View Across the Desert
 The trail took us into a long box canyon where we climbed up the end. In front of us was the crack slot which some hikers think is the highlight of the hike! Up we went into the crack; each of us dealing with the obstacles within. We counted the hikers coming out of the top of the crack then headed in a straight direction of 1:00 from the slot. This took us to the old sand road very near where we had left it earlier. Now, we followed the road all the way to a wash junction. The road is covered in deep sand that was still a bit wet from the day before. We passed huge old joshua trees that made the trudge worth the effort.

Almost Back to Black Butte

Dropping back into the Maze

Following the Trail back to Falling Man

Checking Out the Bottom Panel
 At the wash, we cut a large corner off the square junction from our route going out, and headed straight over toward the Joshua Tree Nursery. From there, we followed our footsteps to the Maze, past the pond, past the 21 Sheep Wall, back on the trail and stopped for a last petroglyph panel found at the bottom of the Three Level Panel. Jovially, we climbed back up Pothole Alley taking the alternate route behind the Falling Man crawl through and back to the cars. It was a fantastic day full of laughter! We saw a few other people and no one was being hassled by men with guns!
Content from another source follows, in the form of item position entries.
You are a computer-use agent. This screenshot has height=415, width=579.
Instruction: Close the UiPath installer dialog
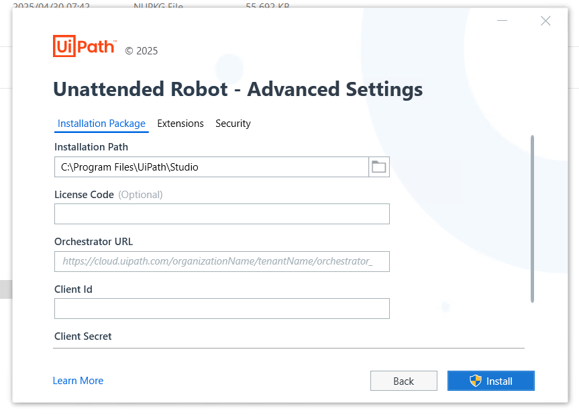pyautogui.click(x=545, y=21)
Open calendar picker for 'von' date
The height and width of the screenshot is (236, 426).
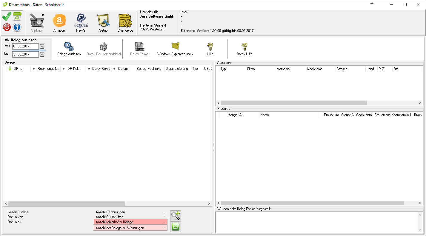[x=42, y=47]
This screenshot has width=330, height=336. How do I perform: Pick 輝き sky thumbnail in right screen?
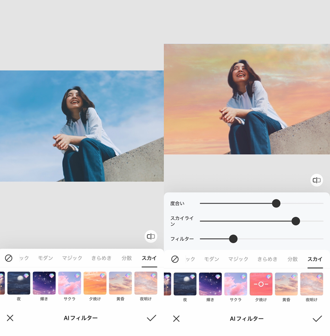(210, 284)
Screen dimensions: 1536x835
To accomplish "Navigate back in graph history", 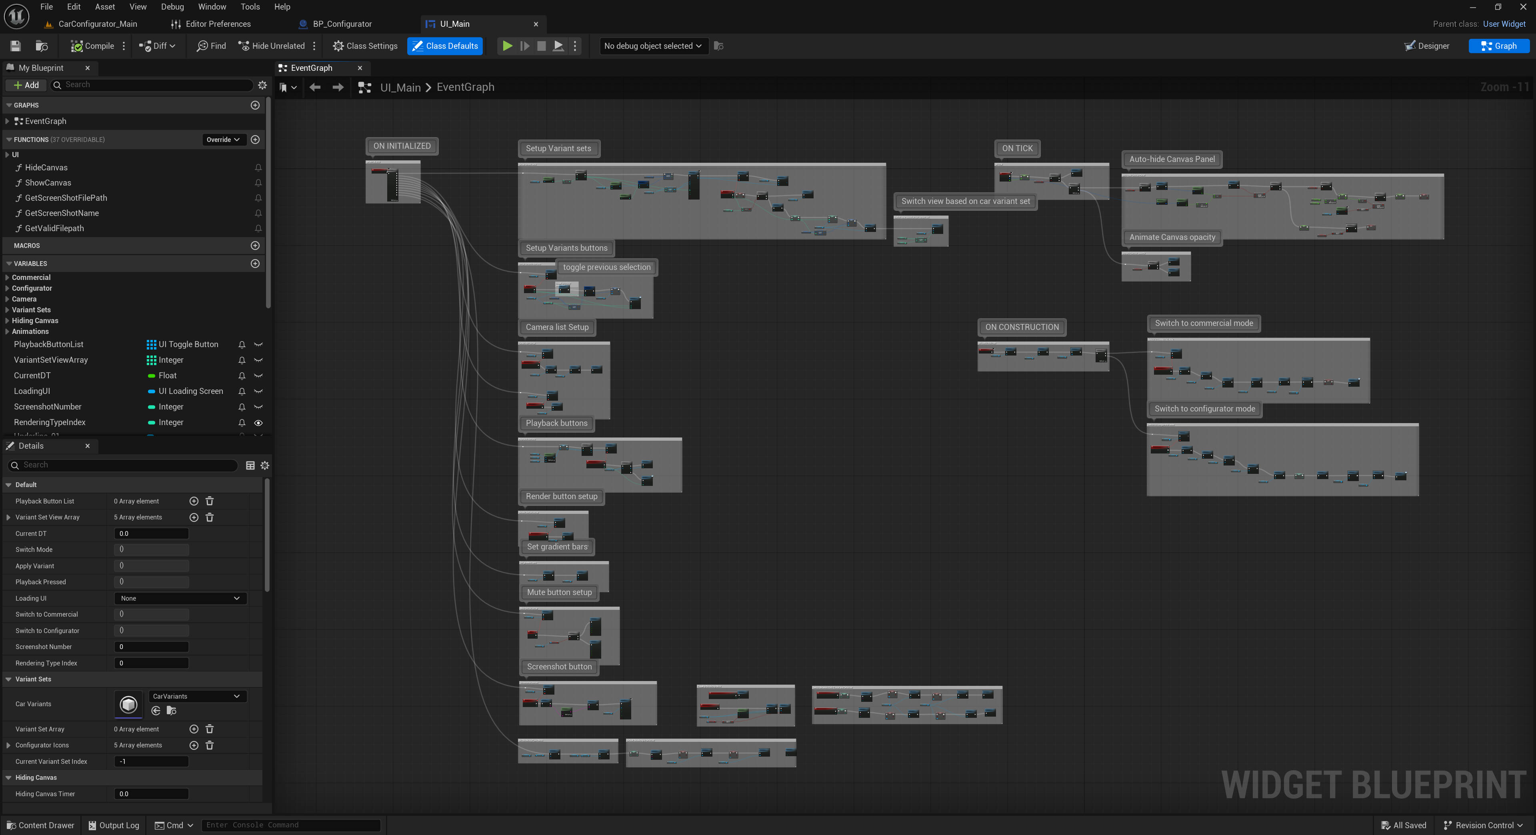I will (x=315, y=88).
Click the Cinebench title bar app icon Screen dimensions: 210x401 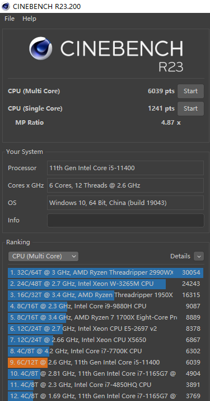click(6, 6)
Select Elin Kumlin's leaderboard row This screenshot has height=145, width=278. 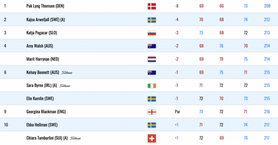pos(139,98)
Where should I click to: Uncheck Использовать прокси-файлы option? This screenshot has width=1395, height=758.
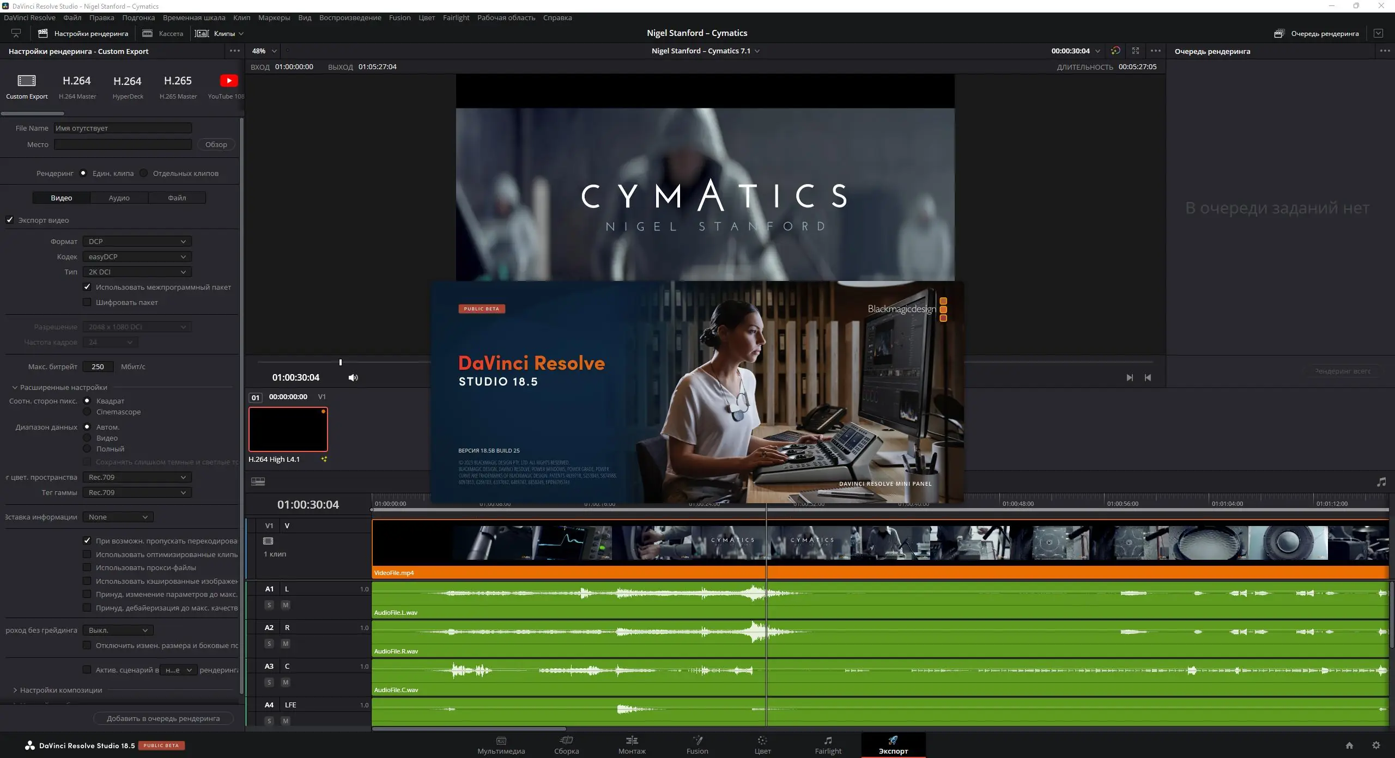[87, 567]
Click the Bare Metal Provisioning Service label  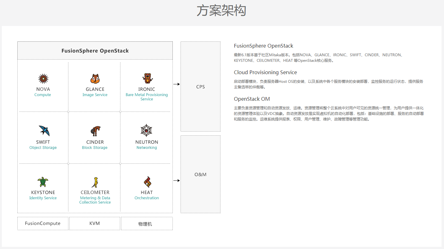pos(147,97)
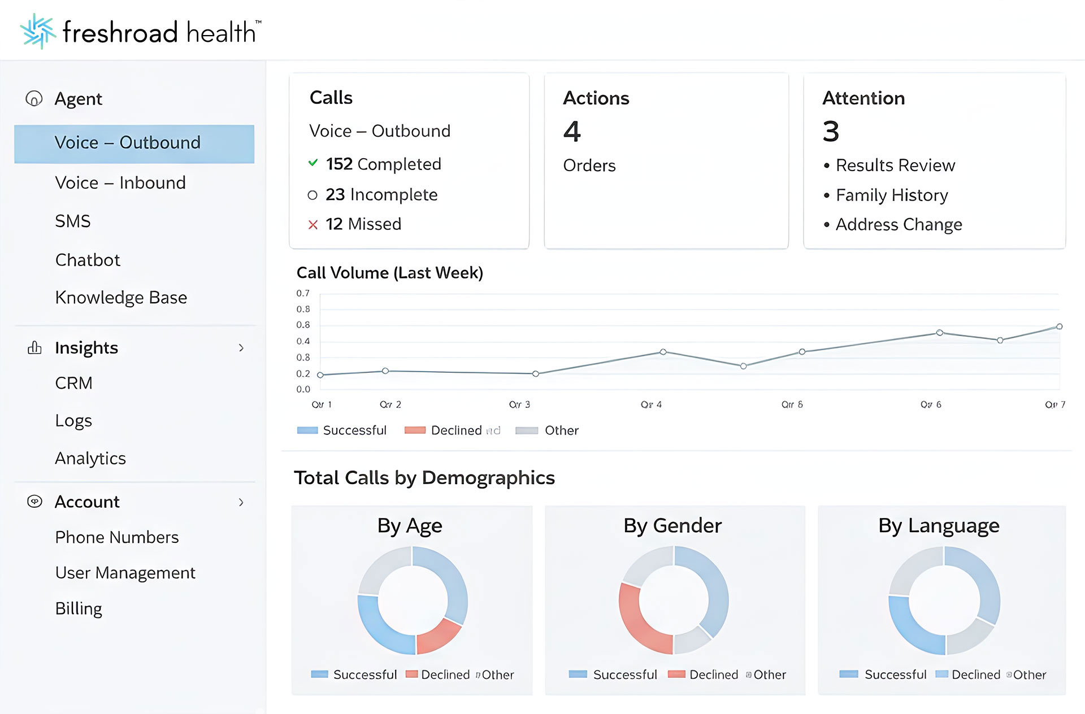Click the last data point on Call Volume line
Screen dimensions: 1085x714
[x=1060, y=326]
7.5 miles; 1100 feet elevation gain; 4.5 hours; with drive time, an all day adventure

Climbing Up from the Bottom Panel

Alternate Route Behind Falling Man

Returning to Cars


Las Vegas Cockapoo said...

Hi Kay, Really enjoyed reading and seeing your Gold Butte blog! I've never seen the pond with water, and especially loved your group photo with the reflection! --Susan Murphy

Las Vegas Cockapoo said...

Hi Kay,

the picture you took at Gold Butt of the group should get a prize!!!!! the reflection on the water is perfect!!!!

May you please send it to me via an email as an attachment?

thank you VERY miuch for a great Saturday!!!!